TEXT PASSAGE |

Many couples begin counseling wondering whether they can ever recover from the hurt of infidelity. Can trust be regained? Can forgiveness be offered? Can guilt be accepted? In short, yes. I have worked with couples who were on the brink of divorce stemming from infidelity only to help see them through the work of repairing and strengthening their relationship. There are several factors that make this possible.
Recommitting to making the relationship work is of the greatest importance. For many valid reasons this isn’t always possible to do at first. The injured spouse often carries a mixture of anger, hurt, and sadness following the affair; he or she will typically think long and hard about whether to stay in the relationship. The unfaithful partner may also deliberate about whether they are not only willing to stay in the relationship but whether they will ever be accepted and trusted again. Therapy can help couples work out their feelings and make decisions about whether to pursue healing the relationship. If the decision is made to work on the relationship then all contact with the affair partner must be ended. The unfaithful party must be able to make a genuine promise that there will be no future contact with their former partner. It is disrespectful to the current relationship to continue the contact and it dilutes energies needed for repairing the relationship.

DATASET EXTRACT |

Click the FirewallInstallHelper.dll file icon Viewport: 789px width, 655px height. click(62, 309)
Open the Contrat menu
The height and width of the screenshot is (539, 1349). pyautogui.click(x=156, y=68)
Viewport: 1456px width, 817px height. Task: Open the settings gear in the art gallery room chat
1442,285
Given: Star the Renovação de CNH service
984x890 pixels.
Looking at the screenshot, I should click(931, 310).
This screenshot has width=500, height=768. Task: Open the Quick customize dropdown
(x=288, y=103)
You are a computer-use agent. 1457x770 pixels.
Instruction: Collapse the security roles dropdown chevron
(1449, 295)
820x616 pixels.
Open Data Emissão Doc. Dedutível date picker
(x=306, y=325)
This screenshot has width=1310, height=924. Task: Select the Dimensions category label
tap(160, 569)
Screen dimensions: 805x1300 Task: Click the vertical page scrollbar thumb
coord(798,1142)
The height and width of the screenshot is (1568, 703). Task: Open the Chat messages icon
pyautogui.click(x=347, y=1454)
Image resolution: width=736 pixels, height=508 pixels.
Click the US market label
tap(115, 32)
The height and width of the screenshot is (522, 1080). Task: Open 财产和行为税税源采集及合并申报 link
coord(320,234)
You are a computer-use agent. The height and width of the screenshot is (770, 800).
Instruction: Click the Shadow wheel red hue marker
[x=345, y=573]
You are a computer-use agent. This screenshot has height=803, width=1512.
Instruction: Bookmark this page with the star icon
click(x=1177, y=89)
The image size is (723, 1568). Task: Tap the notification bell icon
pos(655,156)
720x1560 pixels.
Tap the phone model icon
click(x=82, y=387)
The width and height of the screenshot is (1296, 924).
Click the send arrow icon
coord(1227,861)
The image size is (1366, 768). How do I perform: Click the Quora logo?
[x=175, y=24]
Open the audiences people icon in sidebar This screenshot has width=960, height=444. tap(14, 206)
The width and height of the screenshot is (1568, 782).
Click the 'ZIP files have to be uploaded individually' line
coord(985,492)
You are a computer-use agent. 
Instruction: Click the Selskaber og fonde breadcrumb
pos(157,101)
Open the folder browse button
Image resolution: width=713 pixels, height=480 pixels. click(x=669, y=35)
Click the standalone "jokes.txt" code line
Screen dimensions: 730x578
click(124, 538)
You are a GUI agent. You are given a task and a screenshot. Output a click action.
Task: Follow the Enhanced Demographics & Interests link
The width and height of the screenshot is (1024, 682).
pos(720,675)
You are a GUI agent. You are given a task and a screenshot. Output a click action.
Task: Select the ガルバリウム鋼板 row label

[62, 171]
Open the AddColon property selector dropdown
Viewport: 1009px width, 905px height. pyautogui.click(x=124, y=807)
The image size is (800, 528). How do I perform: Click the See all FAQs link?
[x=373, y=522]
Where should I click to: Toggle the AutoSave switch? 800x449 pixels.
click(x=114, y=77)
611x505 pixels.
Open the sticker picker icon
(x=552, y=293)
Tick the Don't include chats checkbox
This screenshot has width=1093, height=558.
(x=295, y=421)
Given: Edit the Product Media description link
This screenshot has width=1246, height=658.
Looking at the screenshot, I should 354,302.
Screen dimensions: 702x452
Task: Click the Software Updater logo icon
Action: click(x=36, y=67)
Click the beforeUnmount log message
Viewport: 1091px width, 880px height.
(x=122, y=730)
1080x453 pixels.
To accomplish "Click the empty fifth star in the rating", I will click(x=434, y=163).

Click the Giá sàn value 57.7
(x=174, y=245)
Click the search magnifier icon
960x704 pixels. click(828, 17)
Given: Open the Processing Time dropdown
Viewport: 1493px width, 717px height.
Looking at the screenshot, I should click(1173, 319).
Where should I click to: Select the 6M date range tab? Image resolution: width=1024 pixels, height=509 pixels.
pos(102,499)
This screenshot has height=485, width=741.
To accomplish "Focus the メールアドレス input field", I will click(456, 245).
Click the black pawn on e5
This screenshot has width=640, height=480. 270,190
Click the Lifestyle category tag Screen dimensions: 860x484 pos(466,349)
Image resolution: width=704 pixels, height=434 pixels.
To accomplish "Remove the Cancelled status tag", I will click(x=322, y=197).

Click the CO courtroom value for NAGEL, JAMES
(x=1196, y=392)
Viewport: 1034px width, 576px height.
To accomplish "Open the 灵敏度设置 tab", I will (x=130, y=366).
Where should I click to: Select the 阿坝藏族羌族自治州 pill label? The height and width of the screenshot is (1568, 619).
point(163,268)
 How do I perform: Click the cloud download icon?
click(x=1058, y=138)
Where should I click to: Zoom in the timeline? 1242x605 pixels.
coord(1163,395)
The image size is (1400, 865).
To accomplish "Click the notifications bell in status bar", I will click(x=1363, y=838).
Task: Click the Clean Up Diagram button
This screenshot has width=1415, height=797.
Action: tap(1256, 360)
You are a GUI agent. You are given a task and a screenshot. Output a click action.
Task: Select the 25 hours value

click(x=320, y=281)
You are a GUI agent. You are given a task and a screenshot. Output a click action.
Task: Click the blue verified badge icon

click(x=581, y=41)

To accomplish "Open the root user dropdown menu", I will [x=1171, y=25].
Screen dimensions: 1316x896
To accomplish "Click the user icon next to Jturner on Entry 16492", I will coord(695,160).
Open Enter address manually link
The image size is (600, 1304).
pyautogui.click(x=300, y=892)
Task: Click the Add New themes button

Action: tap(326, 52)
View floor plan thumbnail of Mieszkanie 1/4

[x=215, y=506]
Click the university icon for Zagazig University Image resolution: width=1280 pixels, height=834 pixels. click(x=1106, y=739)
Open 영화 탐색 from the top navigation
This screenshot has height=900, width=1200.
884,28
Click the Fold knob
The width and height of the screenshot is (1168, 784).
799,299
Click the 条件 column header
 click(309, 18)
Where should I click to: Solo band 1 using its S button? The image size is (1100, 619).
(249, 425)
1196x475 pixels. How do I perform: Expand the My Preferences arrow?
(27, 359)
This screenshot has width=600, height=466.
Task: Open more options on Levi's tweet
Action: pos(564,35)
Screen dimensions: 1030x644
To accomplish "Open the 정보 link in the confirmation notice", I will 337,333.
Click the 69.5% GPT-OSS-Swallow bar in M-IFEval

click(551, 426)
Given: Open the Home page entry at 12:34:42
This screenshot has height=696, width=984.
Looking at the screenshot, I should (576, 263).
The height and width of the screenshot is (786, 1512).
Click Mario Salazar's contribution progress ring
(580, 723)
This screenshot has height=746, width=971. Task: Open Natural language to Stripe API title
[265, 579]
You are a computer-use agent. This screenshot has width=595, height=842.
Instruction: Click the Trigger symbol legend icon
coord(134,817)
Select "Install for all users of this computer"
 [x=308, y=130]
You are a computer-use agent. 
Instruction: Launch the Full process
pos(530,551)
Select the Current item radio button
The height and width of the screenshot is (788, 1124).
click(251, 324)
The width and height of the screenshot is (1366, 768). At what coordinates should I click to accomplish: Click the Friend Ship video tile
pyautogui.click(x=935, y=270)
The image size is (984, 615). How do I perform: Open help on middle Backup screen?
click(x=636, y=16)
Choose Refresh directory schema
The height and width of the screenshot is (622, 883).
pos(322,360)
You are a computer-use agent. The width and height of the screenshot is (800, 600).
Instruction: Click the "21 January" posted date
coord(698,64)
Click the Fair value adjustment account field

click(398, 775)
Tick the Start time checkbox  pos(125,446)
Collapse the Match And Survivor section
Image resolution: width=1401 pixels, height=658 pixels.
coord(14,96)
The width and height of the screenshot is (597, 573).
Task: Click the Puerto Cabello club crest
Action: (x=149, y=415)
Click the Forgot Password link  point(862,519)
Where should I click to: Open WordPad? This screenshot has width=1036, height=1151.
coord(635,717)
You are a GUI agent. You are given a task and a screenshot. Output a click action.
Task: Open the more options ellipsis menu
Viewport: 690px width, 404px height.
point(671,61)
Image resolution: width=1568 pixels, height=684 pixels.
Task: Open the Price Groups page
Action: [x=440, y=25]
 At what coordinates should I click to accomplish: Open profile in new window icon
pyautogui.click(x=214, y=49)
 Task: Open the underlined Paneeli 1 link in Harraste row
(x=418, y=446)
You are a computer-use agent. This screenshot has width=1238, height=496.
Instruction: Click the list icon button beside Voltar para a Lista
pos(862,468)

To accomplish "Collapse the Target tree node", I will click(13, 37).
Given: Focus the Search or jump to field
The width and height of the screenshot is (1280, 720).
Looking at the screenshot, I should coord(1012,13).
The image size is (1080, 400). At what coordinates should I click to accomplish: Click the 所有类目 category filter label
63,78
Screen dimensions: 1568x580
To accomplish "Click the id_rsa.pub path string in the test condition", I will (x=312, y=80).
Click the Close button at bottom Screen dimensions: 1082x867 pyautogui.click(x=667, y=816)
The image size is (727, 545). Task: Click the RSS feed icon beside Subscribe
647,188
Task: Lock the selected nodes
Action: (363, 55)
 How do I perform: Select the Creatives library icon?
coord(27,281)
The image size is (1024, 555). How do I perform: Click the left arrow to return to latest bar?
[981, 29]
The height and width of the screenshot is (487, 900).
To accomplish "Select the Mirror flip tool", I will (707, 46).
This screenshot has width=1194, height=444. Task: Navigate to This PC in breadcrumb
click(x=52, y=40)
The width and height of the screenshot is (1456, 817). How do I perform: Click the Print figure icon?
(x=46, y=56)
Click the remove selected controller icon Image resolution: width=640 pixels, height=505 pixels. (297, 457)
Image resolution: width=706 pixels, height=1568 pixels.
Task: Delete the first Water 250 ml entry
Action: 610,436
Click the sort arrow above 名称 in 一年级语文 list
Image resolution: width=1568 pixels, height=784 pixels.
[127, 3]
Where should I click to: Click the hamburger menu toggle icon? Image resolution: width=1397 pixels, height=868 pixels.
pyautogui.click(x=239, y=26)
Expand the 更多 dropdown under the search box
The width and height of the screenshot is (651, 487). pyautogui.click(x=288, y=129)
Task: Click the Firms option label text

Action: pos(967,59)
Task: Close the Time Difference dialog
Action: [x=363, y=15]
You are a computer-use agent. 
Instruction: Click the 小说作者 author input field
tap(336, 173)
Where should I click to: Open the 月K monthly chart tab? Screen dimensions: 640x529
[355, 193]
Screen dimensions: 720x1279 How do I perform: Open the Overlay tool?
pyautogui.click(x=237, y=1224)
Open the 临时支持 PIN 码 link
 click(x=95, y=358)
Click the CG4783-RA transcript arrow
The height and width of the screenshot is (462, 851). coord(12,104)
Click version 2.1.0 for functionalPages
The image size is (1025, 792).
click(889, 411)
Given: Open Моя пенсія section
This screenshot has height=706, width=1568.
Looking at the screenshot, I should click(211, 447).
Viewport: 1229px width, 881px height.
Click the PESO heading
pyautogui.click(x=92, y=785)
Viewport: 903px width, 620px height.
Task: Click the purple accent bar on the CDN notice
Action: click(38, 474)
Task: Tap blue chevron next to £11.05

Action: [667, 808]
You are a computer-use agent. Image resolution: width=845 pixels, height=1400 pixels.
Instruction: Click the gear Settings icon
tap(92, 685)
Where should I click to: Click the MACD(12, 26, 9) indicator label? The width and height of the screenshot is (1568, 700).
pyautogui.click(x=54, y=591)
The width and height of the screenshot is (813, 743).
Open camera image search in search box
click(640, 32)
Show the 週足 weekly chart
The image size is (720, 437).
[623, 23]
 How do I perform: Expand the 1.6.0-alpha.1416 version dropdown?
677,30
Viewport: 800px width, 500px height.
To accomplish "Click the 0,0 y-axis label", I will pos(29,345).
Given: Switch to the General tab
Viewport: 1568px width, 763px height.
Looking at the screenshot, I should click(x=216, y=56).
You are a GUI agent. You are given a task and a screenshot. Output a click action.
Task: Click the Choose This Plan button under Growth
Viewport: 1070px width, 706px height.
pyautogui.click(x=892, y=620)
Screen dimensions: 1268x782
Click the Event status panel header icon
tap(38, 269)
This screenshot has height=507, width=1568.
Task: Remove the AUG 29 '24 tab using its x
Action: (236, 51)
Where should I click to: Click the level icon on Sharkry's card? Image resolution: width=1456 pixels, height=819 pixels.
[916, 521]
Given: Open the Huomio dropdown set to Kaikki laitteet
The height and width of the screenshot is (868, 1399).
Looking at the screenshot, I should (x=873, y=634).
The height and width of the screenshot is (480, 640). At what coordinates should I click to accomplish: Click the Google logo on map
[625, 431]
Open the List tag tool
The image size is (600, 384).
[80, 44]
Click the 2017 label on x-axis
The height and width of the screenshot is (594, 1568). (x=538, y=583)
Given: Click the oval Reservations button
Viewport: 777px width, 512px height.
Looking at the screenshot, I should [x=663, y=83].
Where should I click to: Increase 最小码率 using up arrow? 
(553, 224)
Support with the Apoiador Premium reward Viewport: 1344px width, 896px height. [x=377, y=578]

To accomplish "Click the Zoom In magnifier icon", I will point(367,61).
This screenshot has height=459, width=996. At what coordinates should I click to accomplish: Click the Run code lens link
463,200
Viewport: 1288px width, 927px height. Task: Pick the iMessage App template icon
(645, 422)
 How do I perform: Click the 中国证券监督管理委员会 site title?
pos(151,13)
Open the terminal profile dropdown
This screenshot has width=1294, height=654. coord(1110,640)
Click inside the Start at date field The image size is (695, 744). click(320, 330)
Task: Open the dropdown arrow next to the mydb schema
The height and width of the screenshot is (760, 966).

COMPLETE THE FOLLOWING |
**a.** In the text on recovering from infidelity, what must happen if the couple decides to work on the relationship?
**b.** Pick up the text on couples recovering from infidelity after its final sentence and carry it forward.

RESPONSES PER TASK |
**a.** All contact with the affair partner must be ended.

**b.**
Genuine remorse from the unfaithful partner is required, as well, in order to understand and support safeguarding the relationship against a future affair. He or she must recognize the pain that they have caused, ask for forgiveness, and take active steps towards ensuring that there will not be a future lapse. Sometimes this is not possible, as there are cases in which the unfaithful one blames the other for their misdeeds. “If you weren’t so (insert excuse here) I wouldn’t have gone elsewhere.” While relationship strain may be real it never justifies the choice of infidelity. One must take responsibility for his/her actions. The alternative is narcissism – a quality of self-absorption that contributes to an unsatisfying and immature relationship.
Last, the unfaithful companion must be willing to respect his or her partner’s need to know. Questions about the affair are normal and oftentimes necessary. The fastest way to shut down trust building is through secrecy and stubbornness. I see many men whose strategy is to say “I don’t want to talk about it. That was in the past. Let’s focus on something else.” While this strategy is understandable, its air of concealment and defiance damages the relationship. The affair must be discussed in an open, sensitive, and thoughtful manner, usually many times over.
When the preceding conditions have been satisfied couples can not only recover from infidelity but in many cases develop a more intimate relationship than they previously enjoyed.